Covers per lunch service went from 60 to 84. At the same space, same kitchen, same team. The capacity was always there, it was just being eaten up by inefficiency. Monthly revenue climbed from R85k to R118k. That's R33,000 a month from the same four walls.

Wrong orders dropped from five or six a week to almost nothing. In the three months after the switch, there were maybe two or three incorrect dishes total. Dumi's recall of what went to which table, a point of pride and frequent argument, was replaced by a screen that simply couldn't lie.

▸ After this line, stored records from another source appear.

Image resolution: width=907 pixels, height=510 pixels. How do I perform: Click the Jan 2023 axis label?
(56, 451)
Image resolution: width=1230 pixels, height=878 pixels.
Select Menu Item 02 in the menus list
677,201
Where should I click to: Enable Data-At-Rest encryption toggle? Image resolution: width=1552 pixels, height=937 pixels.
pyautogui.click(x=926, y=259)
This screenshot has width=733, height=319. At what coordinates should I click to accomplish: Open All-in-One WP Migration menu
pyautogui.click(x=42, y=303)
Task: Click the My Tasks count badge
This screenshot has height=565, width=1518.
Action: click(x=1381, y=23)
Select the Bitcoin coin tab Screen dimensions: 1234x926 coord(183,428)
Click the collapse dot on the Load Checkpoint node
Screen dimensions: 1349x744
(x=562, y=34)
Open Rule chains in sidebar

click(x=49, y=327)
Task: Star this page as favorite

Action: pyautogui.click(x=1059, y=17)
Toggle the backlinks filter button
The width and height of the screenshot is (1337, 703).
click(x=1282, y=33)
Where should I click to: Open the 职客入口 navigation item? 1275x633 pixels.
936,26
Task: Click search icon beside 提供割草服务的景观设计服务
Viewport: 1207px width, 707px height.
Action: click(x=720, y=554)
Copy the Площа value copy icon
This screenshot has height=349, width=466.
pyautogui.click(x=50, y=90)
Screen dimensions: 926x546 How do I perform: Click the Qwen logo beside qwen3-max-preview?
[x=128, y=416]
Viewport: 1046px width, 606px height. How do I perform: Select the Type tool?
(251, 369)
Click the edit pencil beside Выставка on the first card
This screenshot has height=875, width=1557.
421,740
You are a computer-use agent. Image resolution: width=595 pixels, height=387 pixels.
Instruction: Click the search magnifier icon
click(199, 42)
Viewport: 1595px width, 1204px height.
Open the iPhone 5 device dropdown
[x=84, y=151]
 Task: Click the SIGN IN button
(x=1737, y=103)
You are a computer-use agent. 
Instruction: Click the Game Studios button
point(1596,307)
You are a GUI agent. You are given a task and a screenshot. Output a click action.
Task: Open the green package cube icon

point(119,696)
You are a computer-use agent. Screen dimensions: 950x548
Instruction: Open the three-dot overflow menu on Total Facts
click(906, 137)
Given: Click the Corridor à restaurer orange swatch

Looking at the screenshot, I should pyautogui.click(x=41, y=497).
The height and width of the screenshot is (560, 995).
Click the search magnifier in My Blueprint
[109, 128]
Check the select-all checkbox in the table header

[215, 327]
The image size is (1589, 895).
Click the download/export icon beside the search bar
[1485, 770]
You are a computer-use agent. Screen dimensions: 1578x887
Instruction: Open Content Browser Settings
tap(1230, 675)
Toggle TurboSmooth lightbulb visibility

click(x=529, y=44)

The bonus: lower card fees on top of the revenue gain

There was one more number Amahle hadn't expected. Her previous card machine was on a standard bank business account rate, 2.9% per transaction. When she switched to Nexo she moved to the direct bank integration at a rate closer to 1.7%. On her volumes, that's about R1,200 a month back in her pocket. It's not the headline number, but after a few months it adds up.

"It felt like finding a little bonus at the end of every month," she says. "The big win was the covers. But the fee saving is nice too."

What's next for Café Blend

Amahle is scouting a second location. She's been looking at spaces in Woodstock and has had a few conversations about a potential spot in Sea Point. A year ago that wasn't something she'd have considered, not because the business wasn't performing, but because she couldn't imagine running two locations when running one felt like constantly putting out fires.

Now the first location runs properly. The floor is manageable. The kitchen is quiet in the good way. She can actually think about what comes next.

That's usually when growth happens, not when a business is struggling, but when the owner finally has enough headspace to look up from the daily grind and ask: what else is possible?

Café Blend at a glance: De Waterkant, Cape Town. Switched to Nexo's KDS and floor management in November 2025. Revenue up from R85k to R118k/month. Table turnover up 40%. Average lunch table time down from 55 to 33 minutes. A second location in planning.